== INSTRUCTIONS FOR THE TASK ==
Reproduce the material from its beginning through the line containing "Misyon (338, 1052)", changing "Akü" to "Batarya" and leaving everything else intact.

(Items from a dataset)
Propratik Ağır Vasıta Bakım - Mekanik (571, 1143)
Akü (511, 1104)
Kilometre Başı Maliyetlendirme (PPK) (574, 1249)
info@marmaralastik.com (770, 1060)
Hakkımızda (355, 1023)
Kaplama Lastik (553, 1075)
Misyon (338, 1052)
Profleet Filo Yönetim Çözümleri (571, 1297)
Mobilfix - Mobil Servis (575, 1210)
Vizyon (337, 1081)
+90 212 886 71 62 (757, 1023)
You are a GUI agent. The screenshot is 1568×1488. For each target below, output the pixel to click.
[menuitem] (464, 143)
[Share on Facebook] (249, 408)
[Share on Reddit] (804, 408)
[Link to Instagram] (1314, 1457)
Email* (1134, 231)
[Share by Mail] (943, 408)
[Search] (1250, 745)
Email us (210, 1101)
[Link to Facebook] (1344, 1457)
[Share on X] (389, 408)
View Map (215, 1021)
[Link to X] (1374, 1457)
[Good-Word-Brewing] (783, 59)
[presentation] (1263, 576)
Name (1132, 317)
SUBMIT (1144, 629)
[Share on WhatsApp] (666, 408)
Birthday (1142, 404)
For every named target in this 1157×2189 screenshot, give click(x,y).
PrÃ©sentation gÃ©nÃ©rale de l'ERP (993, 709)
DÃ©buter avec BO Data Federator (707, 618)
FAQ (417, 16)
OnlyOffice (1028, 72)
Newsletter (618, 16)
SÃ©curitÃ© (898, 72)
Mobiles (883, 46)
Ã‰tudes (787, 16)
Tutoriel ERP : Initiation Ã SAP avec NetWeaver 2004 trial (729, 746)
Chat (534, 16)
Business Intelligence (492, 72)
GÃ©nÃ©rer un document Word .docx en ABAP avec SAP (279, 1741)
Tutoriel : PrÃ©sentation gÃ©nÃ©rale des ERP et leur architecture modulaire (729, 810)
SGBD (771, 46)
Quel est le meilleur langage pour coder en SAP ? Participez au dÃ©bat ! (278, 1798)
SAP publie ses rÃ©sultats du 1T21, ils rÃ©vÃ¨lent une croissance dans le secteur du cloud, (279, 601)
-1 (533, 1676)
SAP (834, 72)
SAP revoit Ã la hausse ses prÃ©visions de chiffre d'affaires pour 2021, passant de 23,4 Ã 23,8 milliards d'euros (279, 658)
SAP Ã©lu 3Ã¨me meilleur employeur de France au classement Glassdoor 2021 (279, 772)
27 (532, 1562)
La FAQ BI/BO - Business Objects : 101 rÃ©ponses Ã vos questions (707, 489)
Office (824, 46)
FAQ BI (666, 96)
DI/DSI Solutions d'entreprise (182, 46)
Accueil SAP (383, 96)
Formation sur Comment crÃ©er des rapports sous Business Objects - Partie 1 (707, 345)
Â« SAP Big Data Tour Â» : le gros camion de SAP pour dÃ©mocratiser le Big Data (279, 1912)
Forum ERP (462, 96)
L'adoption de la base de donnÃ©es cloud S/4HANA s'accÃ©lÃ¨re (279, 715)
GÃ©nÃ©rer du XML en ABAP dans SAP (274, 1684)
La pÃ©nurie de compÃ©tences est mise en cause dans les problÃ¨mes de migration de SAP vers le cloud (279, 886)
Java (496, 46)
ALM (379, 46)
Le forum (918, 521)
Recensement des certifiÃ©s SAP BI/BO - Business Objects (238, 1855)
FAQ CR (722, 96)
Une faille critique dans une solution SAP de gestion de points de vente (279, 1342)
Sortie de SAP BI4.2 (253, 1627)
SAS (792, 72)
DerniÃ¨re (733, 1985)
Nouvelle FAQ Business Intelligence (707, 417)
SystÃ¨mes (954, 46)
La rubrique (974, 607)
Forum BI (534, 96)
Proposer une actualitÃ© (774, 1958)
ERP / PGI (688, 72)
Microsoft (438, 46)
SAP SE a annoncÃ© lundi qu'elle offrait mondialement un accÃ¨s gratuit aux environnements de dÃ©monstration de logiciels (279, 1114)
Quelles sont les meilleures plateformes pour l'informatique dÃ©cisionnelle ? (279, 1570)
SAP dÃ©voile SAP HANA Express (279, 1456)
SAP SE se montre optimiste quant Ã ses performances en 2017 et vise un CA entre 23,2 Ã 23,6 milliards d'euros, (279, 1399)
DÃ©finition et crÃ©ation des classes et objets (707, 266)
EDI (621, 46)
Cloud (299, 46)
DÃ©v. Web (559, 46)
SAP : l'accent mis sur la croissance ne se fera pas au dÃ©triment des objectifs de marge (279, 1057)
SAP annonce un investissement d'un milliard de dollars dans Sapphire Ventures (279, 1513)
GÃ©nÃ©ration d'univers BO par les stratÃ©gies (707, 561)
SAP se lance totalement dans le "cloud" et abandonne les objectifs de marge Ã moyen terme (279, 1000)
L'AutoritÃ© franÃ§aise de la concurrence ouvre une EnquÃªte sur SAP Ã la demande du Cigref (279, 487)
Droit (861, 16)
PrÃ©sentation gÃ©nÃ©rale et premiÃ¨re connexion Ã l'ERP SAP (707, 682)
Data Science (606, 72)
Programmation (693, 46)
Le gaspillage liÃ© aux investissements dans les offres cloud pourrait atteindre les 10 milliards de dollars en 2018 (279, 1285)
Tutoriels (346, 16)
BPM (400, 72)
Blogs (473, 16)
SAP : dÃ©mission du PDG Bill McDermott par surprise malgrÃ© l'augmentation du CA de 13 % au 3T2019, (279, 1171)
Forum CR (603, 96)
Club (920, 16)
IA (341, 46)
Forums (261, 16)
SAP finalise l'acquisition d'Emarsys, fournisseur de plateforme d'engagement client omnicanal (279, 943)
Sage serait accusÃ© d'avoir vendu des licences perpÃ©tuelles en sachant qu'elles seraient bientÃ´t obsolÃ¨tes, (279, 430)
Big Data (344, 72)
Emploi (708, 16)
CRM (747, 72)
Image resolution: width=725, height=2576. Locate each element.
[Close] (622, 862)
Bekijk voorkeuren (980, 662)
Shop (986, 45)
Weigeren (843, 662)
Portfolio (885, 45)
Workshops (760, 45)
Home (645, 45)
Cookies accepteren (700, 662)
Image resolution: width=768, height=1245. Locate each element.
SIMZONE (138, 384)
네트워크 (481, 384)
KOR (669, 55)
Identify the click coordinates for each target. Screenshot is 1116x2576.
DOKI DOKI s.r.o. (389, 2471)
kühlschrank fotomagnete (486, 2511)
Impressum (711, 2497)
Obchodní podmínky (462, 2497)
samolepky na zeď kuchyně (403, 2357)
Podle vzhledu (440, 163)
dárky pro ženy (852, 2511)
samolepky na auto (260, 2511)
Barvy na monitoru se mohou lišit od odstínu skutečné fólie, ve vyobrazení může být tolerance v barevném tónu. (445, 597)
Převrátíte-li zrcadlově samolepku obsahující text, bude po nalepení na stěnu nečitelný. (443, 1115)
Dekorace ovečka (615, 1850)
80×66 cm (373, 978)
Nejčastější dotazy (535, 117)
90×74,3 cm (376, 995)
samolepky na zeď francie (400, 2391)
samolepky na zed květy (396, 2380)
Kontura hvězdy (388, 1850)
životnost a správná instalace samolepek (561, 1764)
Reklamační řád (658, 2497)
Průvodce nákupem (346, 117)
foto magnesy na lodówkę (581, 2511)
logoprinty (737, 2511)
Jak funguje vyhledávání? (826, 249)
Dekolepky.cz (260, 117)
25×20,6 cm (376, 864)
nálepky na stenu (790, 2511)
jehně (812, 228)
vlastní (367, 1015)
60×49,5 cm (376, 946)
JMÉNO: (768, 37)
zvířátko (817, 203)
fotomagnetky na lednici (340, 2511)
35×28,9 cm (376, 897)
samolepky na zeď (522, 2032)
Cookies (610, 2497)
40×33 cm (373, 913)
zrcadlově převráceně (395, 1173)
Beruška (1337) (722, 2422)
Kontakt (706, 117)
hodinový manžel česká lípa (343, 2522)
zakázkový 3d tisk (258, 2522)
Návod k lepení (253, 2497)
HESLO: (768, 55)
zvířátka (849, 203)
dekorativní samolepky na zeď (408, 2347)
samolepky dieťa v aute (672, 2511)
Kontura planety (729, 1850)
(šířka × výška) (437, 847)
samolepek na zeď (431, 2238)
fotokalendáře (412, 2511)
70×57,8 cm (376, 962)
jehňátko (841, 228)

== RESULT FOR THIS TASK ==
Propratik Ağır Vasıta Bakım - Mekanik (571, 1143)
Batarya (511, 1104)
Kilometre Başı Maliyetlendirme (PPK) (574, 1249)
info@marmaralastik.com (770, 1060)
Hakkımızda (355, 1023)
Kaplama Lastik (553, 1075)
Misyon (338, 1052)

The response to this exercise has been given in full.